▶ **What you should do**
Reproduce the data word for word from the very start through the line that contains "[x=740, y=241]", including that line.

▶ **Supplied material**
▬▬▬▬▬▬▬▬▬▬
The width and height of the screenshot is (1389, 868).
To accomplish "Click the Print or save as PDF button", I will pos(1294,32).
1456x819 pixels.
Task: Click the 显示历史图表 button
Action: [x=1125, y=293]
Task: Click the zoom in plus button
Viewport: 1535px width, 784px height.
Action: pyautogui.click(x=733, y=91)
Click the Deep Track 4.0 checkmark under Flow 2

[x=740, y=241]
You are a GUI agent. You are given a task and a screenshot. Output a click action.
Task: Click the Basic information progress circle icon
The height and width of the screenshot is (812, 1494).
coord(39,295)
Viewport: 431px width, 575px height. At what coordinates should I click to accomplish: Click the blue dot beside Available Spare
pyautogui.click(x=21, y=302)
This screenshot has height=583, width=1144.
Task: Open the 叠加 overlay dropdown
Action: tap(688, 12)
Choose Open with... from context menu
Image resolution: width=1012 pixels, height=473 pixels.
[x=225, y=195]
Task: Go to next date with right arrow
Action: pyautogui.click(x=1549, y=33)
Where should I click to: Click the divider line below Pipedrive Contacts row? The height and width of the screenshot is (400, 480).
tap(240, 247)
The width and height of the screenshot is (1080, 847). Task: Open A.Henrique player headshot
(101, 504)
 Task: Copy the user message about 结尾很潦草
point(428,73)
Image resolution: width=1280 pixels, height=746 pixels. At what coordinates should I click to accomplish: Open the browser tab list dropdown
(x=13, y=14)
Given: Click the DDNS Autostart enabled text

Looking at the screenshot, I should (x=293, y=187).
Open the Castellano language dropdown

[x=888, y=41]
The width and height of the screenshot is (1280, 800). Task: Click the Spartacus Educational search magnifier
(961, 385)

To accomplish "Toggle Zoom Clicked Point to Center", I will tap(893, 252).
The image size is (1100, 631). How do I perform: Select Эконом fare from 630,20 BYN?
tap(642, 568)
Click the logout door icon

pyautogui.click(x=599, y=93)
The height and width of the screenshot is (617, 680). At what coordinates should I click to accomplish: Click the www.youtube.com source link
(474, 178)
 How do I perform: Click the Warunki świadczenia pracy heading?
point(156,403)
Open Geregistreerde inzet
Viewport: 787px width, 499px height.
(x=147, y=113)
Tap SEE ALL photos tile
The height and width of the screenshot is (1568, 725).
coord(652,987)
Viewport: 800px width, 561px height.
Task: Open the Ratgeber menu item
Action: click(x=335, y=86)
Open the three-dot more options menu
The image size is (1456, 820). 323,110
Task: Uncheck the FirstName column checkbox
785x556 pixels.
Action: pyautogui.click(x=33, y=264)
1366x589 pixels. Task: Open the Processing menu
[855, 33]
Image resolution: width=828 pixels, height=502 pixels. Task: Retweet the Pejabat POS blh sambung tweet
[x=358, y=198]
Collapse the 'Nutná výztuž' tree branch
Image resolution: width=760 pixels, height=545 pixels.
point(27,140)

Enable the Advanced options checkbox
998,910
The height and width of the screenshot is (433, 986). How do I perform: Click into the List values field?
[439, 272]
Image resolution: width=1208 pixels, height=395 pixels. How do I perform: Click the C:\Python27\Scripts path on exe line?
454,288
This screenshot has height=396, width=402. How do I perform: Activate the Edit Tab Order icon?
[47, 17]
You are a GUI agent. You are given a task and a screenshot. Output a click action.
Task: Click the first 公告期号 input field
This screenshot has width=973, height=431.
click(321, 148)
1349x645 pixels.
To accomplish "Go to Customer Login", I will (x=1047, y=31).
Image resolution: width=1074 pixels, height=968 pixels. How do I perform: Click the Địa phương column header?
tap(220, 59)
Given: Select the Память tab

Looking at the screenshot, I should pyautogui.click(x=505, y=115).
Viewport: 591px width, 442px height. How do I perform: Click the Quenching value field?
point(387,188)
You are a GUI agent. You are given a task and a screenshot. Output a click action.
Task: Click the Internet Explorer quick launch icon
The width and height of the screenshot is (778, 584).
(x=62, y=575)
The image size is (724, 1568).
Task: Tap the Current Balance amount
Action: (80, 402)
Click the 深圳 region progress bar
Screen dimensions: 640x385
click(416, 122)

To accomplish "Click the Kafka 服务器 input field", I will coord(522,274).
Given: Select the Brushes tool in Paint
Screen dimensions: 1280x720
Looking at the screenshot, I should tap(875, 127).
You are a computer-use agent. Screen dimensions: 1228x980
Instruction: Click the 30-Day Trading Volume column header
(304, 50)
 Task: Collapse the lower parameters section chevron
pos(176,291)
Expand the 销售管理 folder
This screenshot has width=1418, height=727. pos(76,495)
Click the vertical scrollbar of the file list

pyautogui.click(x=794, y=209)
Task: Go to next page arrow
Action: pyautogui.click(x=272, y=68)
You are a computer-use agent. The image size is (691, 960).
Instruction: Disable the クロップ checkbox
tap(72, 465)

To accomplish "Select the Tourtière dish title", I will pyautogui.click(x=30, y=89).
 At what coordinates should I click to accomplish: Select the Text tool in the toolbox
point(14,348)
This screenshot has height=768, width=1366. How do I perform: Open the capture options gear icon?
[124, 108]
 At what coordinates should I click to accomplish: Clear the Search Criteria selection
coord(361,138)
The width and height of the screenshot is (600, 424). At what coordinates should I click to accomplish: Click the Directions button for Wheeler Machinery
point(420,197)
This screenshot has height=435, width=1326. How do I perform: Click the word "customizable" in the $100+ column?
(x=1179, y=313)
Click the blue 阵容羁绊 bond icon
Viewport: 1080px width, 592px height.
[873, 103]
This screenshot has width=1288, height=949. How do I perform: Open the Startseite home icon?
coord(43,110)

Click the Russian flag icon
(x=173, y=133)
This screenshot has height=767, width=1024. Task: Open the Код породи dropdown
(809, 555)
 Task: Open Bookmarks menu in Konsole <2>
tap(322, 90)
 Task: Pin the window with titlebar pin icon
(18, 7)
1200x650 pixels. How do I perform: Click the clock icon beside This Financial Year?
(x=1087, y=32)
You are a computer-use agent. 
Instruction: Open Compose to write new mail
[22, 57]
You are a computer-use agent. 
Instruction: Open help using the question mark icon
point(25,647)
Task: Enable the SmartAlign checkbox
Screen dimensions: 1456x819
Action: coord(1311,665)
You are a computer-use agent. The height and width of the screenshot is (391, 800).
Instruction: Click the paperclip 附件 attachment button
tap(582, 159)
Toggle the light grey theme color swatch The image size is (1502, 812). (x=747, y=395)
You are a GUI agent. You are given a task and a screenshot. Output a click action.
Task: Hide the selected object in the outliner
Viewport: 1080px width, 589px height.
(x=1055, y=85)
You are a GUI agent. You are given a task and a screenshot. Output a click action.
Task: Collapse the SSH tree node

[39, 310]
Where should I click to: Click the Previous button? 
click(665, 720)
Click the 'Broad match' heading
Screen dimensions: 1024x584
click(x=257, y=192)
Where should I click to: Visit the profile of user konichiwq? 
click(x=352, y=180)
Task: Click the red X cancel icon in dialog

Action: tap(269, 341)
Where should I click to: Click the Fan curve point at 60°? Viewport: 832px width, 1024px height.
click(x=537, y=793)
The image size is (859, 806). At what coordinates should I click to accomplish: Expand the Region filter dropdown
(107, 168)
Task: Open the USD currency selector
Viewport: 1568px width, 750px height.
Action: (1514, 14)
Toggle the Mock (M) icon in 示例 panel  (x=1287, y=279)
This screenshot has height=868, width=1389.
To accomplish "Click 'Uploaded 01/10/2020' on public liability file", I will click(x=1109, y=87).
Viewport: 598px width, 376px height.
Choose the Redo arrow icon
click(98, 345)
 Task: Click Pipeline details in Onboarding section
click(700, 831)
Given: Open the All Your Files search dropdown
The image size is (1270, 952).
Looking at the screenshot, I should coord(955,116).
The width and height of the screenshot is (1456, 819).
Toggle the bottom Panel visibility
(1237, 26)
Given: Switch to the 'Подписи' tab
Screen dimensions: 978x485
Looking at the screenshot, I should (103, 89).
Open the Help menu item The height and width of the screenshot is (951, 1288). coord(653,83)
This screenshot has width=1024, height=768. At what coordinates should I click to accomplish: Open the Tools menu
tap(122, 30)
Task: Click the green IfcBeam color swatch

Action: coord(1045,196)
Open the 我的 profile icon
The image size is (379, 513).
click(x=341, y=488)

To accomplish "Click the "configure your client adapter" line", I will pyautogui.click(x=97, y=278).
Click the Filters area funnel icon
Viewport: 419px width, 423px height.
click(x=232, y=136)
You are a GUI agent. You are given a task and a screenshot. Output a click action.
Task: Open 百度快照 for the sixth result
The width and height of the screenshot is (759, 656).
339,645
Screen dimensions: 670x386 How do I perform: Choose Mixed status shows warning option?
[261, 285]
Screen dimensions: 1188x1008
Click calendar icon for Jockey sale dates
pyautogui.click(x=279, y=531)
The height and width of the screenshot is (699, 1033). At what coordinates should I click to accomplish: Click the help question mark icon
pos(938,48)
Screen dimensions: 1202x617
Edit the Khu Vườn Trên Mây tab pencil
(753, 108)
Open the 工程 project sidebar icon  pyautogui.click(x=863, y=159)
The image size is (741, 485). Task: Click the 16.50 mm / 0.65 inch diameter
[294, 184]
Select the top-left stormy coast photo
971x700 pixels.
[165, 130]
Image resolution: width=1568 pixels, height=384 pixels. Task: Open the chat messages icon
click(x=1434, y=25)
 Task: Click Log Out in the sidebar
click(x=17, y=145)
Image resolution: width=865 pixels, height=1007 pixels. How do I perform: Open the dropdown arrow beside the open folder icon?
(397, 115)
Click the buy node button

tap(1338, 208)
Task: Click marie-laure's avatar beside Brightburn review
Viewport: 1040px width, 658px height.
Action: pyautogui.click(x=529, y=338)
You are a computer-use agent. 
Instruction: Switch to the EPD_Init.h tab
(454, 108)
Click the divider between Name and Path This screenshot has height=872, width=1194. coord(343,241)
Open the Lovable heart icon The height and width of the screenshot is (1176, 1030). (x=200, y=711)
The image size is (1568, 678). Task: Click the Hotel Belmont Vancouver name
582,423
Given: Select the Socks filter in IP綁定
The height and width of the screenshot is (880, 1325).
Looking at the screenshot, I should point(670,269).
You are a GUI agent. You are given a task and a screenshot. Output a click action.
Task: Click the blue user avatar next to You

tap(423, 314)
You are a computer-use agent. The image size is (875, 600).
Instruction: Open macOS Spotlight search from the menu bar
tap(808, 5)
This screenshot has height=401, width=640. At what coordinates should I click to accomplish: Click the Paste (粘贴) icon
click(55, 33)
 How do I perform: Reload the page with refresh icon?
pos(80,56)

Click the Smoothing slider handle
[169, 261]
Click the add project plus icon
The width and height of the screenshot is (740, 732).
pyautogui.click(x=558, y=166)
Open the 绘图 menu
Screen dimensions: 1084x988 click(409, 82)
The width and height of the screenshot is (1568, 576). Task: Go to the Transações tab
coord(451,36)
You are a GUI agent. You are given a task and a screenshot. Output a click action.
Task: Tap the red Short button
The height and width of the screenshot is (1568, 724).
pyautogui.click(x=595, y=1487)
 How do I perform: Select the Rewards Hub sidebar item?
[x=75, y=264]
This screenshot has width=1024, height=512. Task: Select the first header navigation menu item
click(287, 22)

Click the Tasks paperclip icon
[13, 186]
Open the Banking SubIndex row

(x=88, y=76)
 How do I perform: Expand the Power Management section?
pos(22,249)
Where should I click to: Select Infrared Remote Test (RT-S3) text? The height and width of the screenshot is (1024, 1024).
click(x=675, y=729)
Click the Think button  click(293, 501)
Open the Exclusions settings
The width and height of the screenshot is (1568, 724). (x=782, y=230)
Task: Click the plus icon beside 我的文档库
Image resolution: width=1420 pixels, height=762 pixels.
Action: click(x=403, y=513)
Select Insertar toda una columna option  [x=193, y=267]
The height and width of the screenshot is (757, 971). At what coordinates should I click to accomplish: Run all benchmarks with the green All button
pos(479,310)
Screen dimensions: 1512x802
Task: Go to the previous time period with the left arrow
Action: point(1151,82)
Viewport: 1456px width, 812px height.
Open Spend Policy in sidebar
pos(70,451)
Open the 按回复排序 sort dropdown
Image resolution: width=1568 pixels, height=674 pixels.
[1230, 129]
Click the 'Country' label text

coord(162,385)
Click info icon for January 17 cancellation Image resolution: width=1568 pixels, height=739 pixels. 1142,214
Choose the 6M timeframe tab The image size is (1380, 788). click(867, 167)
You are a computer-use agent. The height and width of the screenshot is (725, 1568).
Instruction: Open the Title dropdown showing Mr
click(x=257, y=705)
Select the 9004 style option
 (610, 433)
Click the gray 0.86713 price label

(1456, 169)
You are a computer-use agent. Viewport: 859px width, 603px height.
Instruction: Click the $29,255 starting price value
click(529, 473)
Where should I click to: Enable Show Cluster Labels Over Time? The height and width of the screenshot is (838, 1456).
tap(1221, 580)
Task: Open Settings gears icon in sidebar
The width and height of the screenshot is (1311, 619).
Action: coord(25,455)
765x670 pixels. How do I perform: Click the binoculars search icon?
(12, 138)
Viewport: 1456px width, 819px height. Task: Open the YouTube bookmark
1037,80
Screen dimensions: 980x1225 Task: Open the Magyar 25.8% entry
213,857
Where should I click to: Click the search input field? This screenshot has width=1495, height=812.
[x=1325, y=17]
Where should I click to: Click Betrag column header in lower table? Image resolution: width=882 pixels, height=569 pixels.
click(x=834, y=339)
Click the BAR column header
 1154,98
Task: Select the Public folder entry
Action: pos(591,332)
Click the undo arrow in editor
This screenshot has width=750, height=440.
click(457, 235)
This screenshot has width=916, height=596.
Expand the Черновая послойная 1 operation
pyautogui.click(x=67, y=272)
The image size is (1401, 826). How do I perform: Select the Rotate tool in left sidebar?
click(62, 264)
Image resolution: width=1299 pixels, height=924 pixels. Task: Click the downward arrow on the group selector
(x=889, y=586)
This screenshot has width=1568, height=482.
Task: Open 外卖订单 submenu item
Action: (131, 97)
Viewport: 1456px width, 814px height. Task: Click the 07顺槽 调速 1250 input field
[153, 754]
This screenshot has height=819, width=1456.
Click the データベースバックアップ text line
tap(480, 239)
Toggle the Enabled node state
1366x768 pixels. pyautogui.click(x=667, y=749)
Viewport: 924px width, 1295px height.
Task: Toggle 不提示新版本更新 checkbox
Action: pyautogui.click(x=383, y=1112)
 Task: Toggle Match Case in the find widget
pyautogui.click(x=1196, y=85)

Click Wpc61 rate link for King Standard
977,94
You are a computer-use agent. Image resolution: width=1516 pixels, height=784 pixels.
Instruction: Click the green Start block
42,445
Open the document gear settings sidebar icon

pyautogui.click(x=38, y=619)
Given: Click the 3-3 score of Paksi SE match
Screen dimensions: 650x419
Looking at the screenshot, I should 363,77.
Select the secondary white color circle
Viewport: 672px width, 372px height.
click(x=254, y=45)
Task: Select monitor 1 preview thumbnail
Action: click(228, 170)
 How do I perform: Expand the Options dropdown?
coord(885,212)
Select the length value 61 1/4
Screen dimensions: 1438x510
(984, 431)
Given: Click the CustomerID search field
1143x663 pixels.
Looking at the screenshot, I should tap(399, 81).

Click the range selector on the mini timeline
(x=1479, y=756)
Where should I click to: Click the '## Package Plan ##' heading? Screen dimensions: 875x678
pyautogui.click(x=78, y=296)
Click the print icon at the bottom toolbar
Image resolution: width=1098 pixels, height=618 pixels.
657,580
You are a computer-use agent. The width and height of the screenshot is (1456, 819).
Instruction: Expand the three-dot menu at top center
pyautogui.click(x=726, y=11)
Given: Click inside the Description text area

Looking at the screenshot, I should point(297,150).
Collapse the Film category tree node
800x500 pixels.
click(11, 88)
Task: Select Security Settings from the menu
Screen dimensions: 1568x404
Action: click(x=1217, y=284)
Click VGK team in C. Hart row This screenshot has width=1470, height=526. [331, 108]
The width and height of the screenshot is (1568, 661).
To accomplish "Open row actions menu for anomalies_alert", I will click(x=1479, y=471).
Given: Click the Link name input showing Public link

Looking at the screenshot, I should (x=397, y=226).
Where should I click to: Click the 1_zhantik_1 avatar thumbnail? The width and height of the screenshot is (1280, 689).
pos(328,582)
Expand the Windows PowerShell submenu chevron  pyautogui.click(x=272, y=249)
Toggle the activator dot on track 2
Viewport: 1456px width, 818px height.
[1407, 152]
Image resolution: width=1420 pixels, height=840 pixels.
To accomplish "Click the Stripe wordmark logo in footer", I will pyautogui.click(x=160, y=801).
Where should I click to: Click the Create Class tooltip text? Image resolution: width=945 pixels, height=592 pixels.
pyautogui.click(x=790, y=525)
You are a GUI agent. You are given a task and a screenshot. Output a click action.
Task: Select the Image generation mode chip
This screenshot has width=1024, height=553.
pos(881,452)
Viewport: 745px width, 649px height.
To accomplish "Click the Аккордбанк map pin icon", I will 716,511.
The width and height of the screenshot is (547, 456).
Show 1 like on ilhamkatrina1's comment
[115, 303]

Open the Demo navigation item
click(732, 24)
▬▬▬▬▬▬▬▬▬▬
▶ **Worked solution**
The width and height of the screenshot is (1389, 868).
To accomplish "Click the Print or save as PDF button", I will pos(1294,32).
1456x819 pixels.
Task: Click the 显示历史图表 button
Action: [x=1125, y=293]
Task: Click the zoom in plus button
Viewport: 1535px width, 784px height.
Action: pyautogui.click(x=733, y=91)
Click the Deep Track 4.0 checkmark under Flow 2

[x=740, y=241]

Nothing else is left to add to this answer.